__What needs to be done__: Once you find the line that contains "Focus the Workspace", write out that line and every line after it to the end of the records, exactly and with nothing else.

__Stored data__:
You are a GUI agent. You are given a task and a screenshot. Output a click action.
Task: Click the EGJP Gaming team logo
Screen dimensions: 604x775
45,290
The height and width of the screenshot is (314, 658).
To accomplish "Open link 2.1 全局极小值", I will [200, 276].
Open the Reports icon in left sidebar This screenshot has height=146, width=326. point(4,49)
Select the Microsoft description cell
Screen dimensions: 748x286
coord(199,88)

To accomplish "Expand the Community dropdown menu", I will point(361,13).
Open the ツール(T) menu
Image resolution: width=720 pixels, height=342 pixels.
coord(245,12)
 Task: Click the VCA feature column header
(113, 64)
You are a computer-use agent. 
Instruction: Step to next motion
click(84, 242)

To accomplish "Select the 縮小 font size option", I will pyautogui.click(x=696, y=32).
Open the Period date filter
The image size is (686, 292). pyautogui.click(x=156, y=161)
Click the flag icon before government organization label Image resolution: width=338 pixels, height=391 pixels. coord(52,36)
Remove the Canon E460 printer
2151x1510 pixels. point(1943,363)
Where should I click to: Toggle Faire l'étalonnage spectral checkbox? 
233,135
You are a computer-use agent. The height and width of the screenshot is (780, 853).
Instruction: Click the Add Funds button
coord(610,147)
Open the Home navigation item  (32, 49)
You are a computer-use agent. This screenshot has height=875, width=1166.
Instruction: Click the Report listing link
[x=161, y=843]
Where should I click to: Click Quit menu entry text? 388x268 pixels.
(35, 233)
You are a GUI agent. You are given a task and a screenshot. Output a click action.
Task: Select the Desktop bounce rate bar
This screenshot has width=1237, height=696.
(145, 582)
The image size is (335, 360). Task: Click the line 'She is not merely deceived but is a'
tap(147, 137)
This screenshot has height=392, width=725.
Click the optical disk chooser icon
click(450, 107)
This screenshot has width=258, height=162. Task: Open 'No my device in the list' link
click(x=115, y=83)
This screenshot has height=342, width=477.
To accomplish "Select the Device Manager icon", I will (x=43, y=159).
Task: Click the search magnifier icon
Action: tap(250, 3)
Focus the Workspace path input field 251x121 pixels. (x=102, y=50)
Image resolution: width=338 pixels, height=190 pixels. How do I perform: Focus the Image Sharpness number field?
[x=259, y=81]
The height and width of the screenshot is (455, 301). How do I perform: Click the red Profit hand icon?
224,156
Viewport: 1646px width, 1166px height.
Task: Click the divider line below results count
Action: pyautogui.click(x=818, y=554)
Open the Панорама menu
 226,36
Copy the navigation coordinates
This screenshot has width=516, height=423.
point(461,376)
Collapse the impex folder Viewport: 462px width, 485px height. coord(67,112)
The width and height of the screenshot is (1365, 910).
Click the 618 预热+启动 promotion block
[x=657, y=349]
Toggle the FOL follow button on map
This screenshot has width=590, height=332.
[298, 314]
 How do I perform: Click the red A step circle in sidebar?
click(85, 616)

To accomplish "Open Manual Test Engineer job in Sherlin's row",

__Solution below__:
Focus the Workspace path input field 251x121 pixels. (x=102, y=50)
Image resolution: width=338 pixels, height=190 pixels. How do I perform: Focus the Image Sharpness number field?
[x=259, y=81]
The height and width of the screenshot is (455, 301). How do I perform: Click the red Profit hand icon?
224,156
Viewport: 1646px width, 1166px height.
Task: Click the divider line below results count
Action: pyautogui.click(x=818, y=554)
Open the Панорама menu
 226,36
Copy the navigation coordinates
This screenshot has width=516, height=423.
point(461,376)
Collapse the impex folder Viewport: 462px width, 485px height. coord(67,112)
The width and height of the screenshot is (1365, 910).
Click the 618 预热+启动 promotion block
[x=657, y=349]
Toggle the FOL follow button on map
This screenshot has width=590, height=332.
[298, 314]
 How do I perform: Click the red A step circle in sidebar?
click(85, 616)

To accomplish "Open Manual Test Engineer job in Sherlin's row",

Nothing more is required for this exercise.